◆ **Document passage**
——

This painting by Carl Lohse depicts the small town of Bischofswerda – for the artist, a paradise on earth. Lohse was born in Hamburg – and curator Birgit Dalbajewa explains how came to live in a little town in Saxony.
“Carl Lohse belonged to that generation of male artists who had to go off to war as young men. In the Battle of the Somme, his company was buried when the trenches collapsed. Lohse was the only one to survive. Later, he was held as a prisoner of war. When finally released, he was initially destitute, and could never have lived as an artist – but then he met a young woman who was a painter. She came from Bischofswerda, a small town in Saxony, and invited him to stay there. The young woman’s sister was well-situated through her marriage to a factory owner, and Lohse became their house guest. He spent a good two years there, free from cares, painting like one possessed.
In the centre of his painting of Bischofswerda, Lohse set Dresdner Straße, the street with the house of the family where he was staying.
“We see the town rather like an unfolded fan in a spectrum of different colour temperatures. Towards the centre near the family’s house where he was staying, the colours become steadily more incandescent, and then he fans out this little town from the fiery red through a luminous orange to a bright yellow.”
Lohse’s first exhibition was held in 1921 in Dresden. The critics were thrilled by his idiosyncratic expressionist paintings, but his works did not sell. Carl Lohse was so disappointed he gave up painting. Only years later did he take up his artist’s palette and brushes again.

——

◆ **Supplied material**
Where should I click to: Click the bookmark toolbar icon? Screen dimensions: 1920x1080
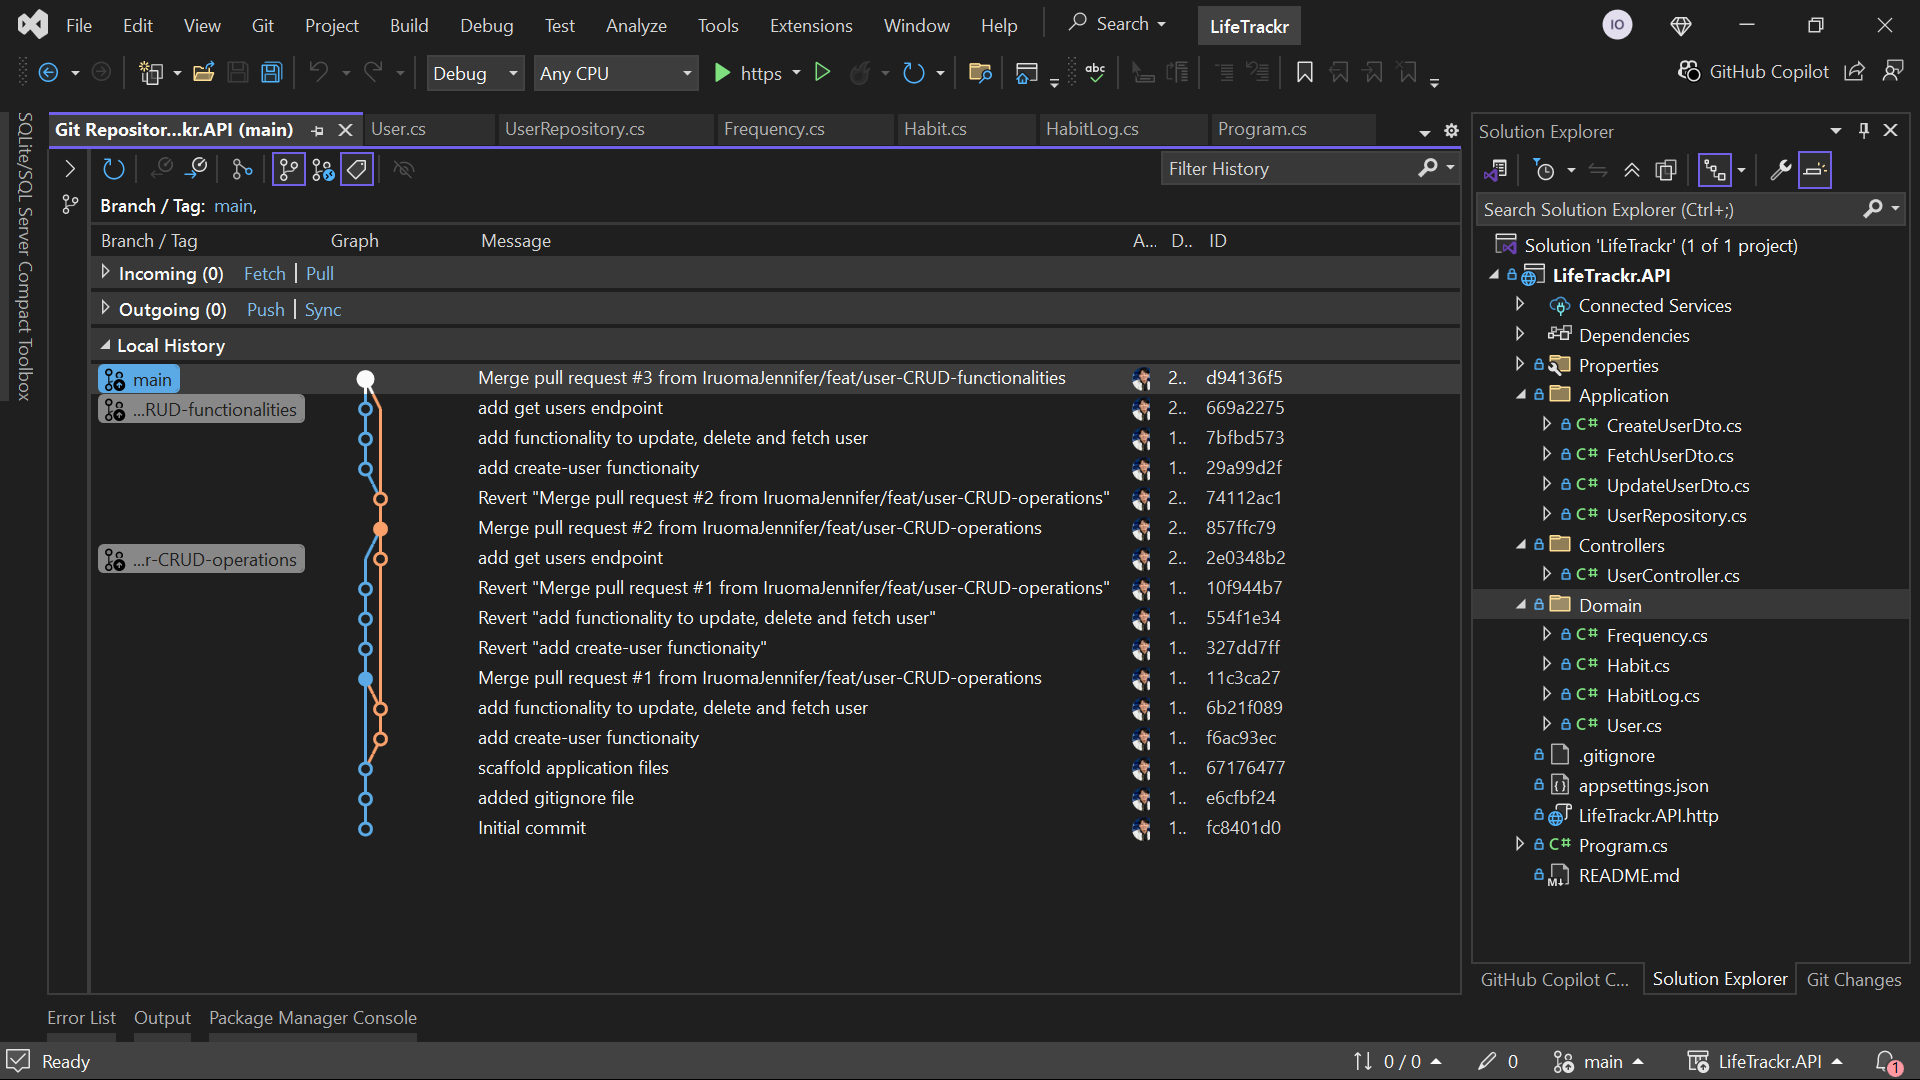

——

◆ **Task set**
a – Repeat word for word the stretch from "In the centre" through "and brushes again." in the text on Carl Lohse.
b – According to the text on Carl Lohse, what colors does he use, in order, to fan out the town of Bischofswerda?

◆ **Full answers**
a –
In the centre of his painting of Bischofswerda, Lohse set Dresdner Straße, the street with the house of the family where he was staying.
“We see the town rather like an unfolded fan in a spectrum of different colour temperatures. Towards the centre near the family’s house where he was staying, the colours become steadily more incandescent, and then he fans out this little town from the fiery red through a luminous orange to a bright yellow.”
Lohse’s first exhibition was held in 1921 in Dresden. The critics were thrilled by his idiosyncratic expressionist paintings, but his works did not sell. Carl Lohse was so disappointed he gave up painting. Only years later did he take up his artist’s palette and brushes again.

b – fiery red, luminous orange, bright yellow